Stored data
-=-=-=-=-

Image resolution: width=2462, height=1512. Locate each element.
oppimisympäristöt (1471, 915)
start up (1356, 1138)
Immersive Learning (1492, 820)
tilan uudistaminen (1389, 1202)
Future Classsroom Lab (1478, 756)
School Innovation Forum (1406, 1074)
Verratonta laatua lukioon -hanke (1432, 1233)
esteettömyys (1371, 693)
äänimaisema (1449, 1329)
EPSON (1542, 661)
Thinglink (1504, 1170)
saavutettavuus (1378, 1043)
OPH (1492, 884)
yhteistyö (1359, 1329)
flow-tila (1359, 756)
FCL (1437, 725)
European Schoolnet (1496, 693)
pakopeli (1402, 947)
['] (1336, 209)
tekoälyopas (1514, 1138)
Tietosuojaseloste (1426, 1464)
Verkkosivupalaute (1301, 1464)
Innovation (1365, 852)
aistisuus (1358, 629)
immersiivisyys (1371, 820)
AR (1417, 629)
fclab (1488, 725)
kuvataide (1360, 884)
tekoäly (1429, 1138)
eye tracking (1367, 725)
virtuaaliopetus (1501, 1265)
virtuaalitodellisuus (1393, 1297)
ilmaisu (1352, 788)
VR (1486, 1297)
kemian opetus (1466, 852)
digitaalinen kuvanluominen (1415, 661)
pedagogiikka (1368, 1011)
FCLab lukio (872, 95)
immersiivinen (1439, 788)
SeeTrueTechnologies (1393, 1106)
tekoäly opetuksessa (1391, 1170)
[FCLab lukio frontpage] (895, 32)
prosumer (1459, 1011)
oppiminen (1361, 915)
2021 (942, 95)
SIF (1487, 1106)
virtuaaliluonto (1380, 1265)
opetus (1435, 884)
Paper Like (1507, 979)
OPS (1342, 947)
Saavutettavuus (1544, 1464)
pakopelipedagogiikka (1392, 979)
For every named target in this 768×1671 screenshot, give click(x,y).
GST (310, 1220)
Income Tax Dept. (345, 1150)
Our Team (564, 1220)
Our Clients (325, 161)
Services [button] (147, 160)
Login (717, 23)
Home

-=-=-=-=-

- What is required:
Starting at the line that contains "2021 (942, 95)", retype every line through the end of the records exactly, and nothing else.

- Task output:
2021 (942, 95)
SIF (1487, 1106)
virtuaaliluonto (1380, 1265)
opetus (1435, 884)
Paper Like (1507, 979)
OPS (1342, 947)
Saavutettavuus (1544, 1464)
pakopelipedagogiikka (1392, 979)
For every named target in this 768×1671 screenshot, give click(x,y).
GST (310, 1220)
Income Tax Dept. (345, 1150)
Our Team (564, 1220)
Our Clients (325, 161)
Services [button] (147, 160)
Login (717, 23)
Home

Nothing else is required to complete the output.